アメリカ人の知人の家に食事に呼ばれて行った際、大学生の長男がいたのでこのことを尋ねてみると「マッチングアプリなんかで知り合って、初めてのデートで会った瞬間、タイプじゃないなと思ったら『財布を忘れた』と言うようにしているヤツはけっこういる。男だって費用対効果を考えないとね。何をするにも高いから」とのことだった。どうやら、「財布を忘れた」は手口として広がっているようだ。
ブリガムヤング大学ウィートリー研究所などの調査によると、アメリカの22~35歳の未婚の若者のうち、1カ月に1回以上デートをしていると答えたのは31%だった。積極的にデートをしているのは3人に1人しかいないということになる。デートする上での最大の障壁として、約52%が「資金不足」を挙げている。
冒頭で触れたように、大手金融グループBMOによると、アメリカでの1回あたりのデート費用(デート前の身支度やガソリン代などを含む)は約189ドル(約3万円)で、前年比で12.5%増加した。同期間のアメリカのインフレ率が2.7%であることを考えると「デート・インフレーション」のすさまじさがわかる。
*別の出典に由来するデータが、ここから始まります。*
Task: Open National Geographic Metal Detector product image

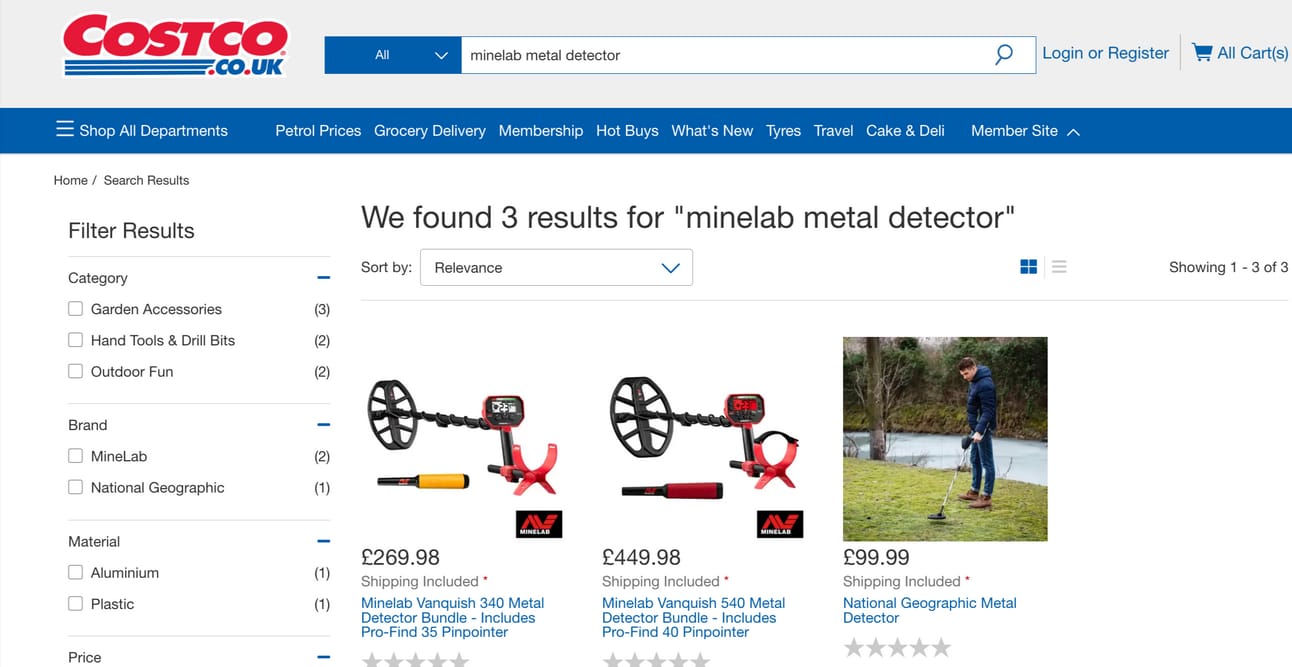Action: click(945, 438)
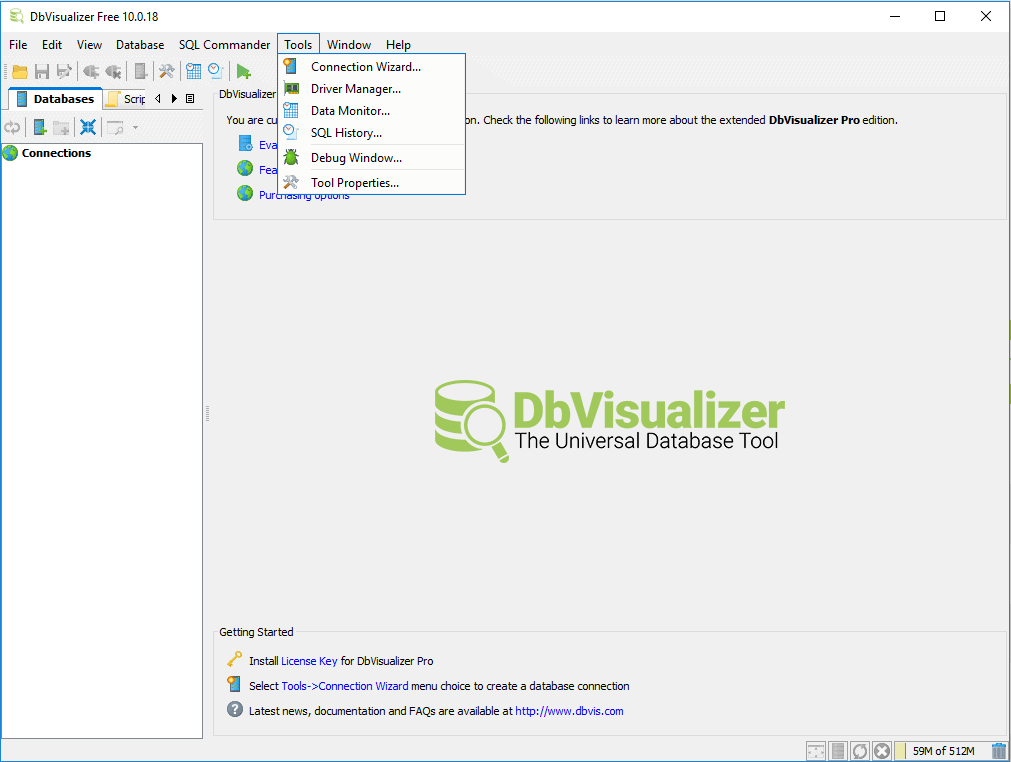The width and height of the screenshot is (1011, 762).
Task: Click the Disconnect toolbar icon
Action: tap(113, 70)
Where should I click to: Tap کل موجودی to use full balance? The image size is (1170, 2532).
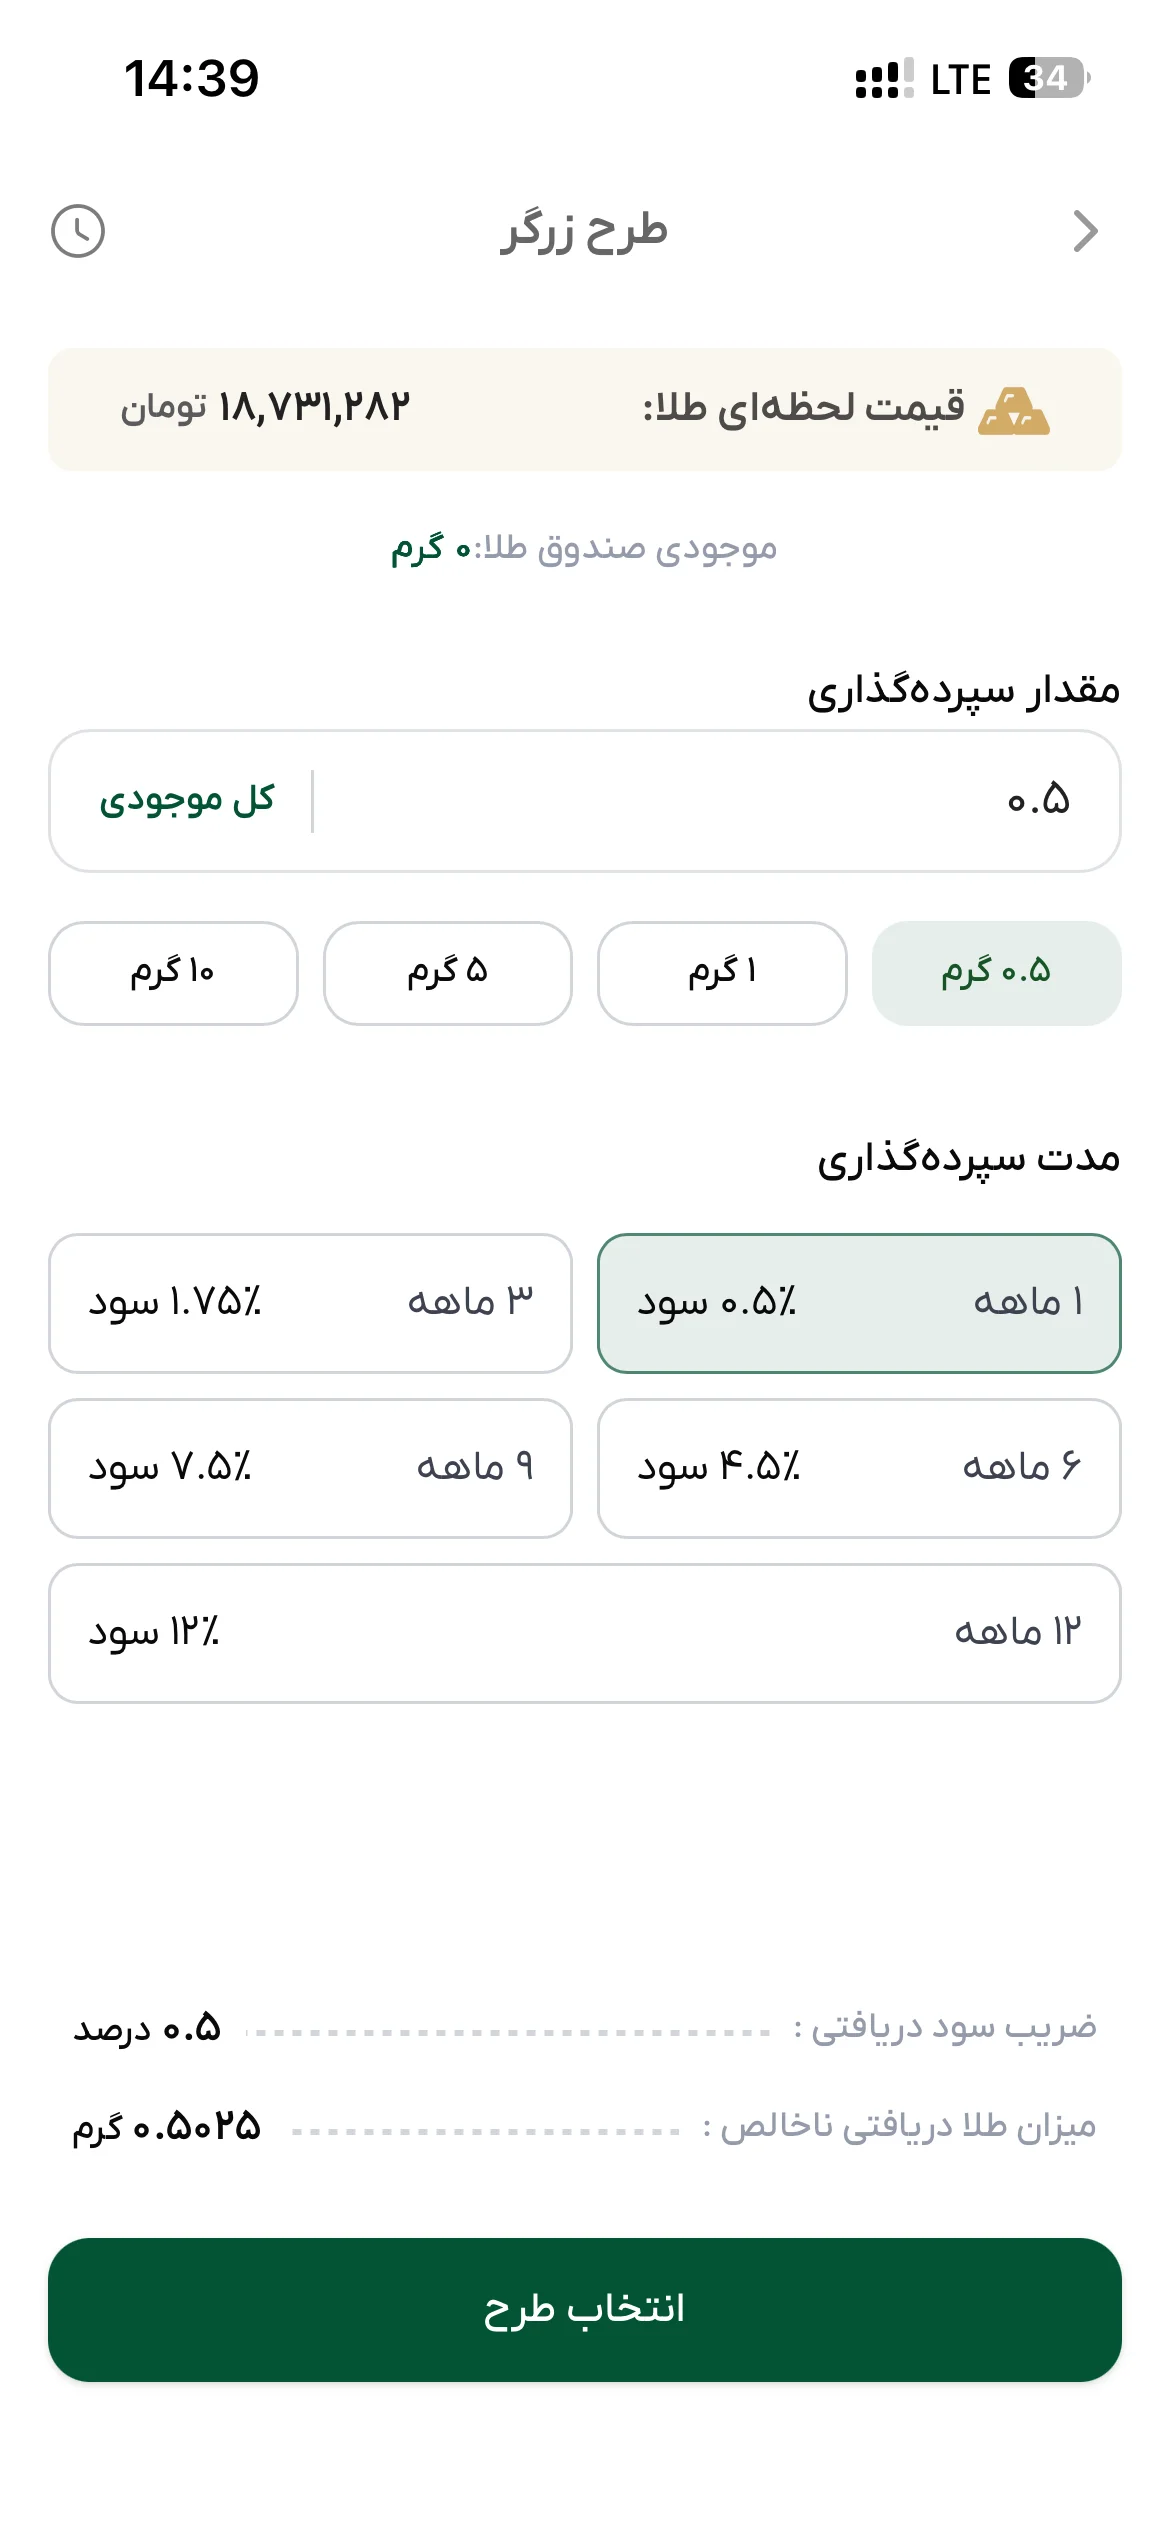187,801
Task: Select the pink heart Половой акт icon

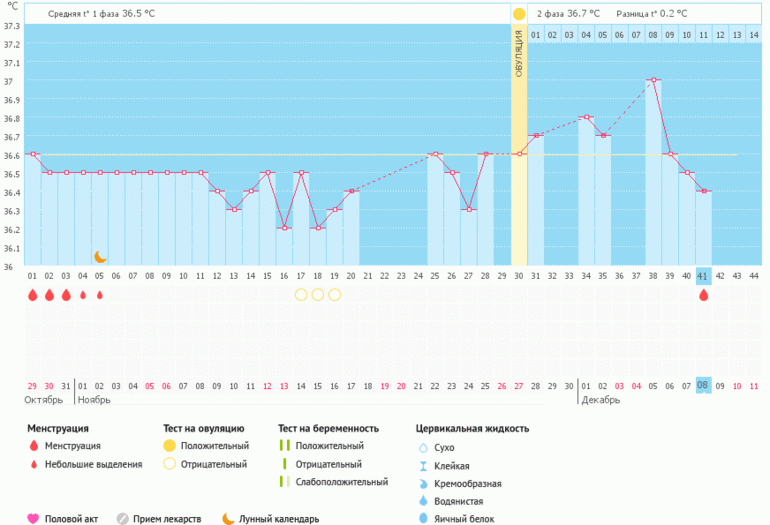Action: coord(33,519)
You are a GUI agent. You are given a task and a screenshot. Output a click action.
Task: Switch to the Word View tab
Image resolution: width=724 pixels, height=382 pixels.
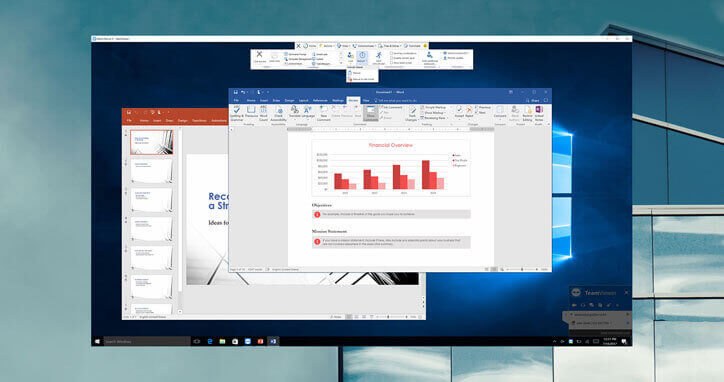point(366,100)
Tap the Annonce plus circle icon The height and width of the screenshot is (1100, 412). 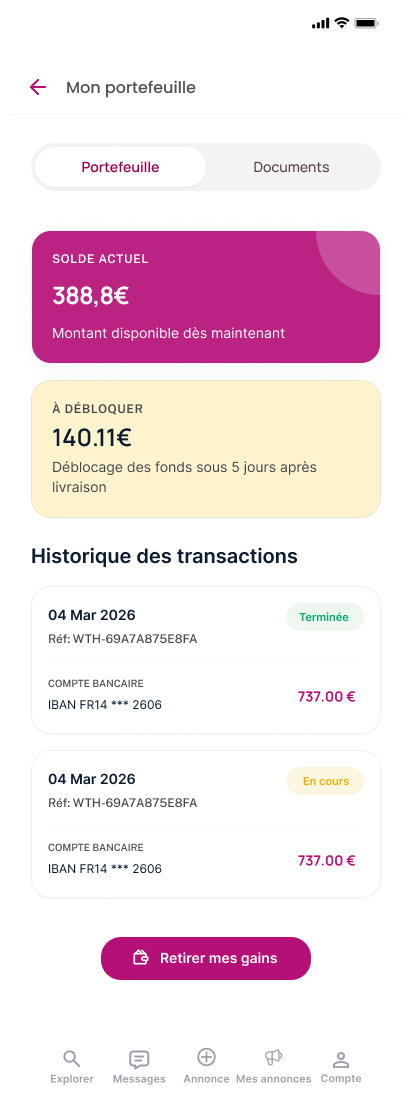click(x=206, y=1057)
若者のデート事情が荒廃するのがうなずける数字だ。
費用高騰でデートをするアメリカ人の過去1年間の平均デート回数は12となり、前年の14回から減少した。
特定の彼女や彼がおらず、相手探しをしている若者の場合、費用の負担感が特に重くのしかかっており、47%が「デートは金銭的に見合うものではない」と回答している。今の20代を中心とする「Z世代」では50%が「デート費用が経済的な目標達成の妨げになっている」と回答するなど、デートは楽しいものではなく、人生の苦痛に分類されている。
ニューヨークに住む別の知人の1人息子が就職を機に1人暮らしを始めたいと実家を出たが、家賃が高すぎて、仲間2人とともにルームシェアすることにした。マンハッタンではとても暮らすことができず、ブルックリンで部屋を見つけた。若者に人気のブッシュウィックという地域は、少々治安に難があるが、家賃や物価が比較的安く、ここ数年、住む場所としても、デートする場所としても、ニューヨークの若者の間でホットな場所になった。